GIVEN INFORMATION
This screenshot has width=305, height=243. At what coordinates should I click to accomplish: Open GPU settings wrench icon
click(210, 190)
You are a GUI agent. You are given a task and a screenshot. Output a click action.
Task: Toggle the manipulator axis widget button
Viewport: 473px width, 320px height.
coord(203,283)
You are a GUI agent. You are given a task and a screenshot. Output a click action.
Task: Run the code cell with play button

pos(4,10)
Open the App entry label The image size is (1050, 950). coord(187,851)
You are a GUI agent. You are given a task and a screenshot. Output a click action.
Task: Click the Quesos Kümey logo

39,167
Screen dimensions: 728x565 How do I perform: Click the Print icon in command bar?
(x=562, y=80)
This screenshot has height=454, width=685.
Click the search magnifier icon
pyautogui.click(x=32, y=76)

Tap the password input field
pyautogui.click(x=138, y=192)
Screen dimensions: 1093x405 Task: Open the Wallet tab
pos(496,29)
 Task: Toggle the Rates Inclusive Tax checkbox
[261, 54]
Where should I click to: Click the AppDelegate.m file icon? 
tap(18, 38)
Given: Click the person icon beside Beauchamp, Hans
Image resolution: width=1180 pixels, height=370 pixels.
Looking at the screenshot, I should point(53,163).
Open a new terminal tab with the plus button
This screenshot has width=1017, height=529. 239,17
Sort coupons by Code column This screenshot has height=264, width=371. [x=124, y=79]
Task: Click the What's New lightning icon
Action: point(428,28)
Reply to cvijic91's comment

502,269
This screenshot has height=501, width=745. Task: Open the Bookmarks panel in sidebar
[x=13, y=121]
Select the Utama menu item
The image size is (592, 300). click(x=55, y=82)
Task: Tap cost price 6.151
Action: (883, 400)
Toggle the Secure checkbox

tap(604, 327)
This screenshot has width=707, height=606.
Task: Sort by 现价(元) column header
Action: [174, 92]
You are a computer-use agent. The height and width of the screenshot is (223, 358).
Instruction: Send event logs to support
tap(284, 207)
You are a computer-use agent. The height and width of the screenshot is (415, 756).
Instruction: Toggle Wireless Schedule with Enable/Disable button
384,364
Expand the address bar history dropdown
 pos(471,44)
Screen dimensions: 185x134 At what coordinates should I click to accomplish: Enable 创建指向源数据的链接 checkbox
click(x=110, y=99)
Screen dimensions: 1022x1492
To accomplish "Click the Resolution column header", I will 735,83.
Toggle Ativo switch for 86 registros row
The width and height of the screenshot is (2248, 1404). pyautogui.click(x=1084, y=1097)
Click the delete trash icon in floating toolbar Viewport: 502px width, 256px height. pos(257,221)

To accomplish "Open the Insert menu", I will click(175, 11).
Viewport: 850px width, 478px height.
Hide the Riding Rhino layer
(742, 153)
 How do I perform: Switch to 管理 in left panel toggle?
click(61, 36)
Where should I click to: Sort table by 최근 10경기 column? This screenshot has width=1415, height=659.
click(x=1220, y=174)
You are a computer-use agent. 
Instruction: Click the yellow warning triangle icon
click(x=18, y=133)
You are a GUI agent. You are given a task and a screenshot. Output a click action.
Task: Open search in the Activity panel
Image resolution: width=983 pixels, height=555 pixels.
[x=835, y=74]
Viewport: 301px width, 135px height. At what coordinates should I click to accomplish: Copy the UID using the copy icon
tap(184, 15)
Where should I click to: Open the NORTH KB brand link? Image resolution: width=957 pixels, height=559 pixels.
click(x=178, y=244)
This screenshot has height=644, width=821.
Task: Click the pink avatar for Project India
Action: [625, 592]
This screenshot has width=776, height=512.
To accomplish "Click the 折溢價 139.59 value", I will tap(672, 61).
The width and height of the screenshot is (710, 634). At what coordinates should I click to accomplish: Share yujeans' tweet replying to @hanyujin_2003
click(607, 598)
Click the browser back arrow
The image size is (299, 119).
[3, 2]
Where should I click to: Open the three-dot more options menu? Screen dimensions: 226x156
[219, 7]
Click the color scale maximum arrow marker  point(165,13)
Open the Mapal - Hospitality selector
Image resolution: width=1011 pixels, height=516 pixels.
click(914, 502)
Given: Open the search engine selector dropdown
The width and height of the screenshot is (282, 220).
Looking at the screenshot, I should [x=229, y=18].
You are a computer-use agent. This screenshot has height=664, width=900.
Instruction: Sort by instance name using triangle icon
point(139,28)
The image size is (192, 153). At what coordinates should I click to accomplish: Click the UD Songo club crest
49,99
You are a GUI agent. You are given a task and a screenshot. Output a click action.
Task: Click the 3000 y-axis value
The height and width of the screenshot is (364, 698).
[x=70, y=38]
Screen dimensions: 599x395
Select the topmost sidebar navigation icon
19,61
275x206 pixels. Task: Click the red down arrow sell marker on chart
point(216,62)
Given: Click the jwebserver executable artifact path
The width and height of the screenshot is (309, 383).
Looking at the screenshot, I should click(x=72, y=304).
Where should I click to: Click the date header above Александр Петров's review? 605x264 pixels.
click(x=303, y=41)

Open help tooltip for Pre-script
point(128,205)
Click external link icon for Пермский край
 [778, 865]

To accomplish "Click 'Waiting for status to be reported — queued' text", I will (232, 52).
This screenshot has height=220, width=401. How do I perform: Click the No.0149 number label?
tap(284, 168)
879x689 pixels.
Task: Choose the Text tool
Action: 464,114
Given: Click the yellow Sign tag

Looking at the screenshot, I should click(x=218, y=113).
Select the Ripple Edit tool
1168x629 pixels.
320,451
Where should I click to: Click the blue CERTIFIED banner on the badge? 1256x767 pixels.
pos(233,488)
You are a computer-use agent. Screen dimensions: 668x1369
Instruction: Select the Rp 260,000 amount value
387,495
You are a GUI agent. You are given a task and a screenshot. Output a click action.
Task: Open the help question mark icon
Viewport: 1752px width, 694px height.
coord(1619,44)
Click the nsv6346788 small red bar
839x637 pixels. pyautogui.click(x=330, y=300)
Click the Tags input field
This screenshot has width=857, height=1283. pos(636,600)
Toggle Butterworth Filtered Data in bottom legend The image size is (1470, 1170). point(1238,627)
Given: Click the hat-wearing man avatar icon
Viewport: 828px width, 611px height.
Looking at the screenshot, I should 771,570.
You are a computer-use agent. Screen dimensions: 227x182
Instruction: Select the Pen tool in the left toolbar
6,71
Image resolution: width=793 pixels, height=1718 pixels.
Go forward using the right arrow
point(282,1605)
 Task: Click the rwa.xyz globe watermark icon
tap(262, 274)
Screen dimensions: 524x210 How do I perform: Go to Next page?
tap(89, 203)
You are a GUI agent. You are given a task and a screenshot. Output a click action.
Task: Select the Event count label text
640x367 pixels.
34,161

WORK TO BE COMPLETED
In the material above, please find every line that includes the word "computer" and copy it.

YOUR RESPONSE
You are a computer-use agent. The height and width of the screenshot is (223, 358).
You are a computer-use agent. The height and width of the screenshot is (415, 756).
You are a computer-use agent. 
You are a computer-use agent. This screenshot has height=664, width=900.
You are a computer-use agent. Screen dimensions: 668x1369
You are a computer-use agent. Screen dimensions: 227x182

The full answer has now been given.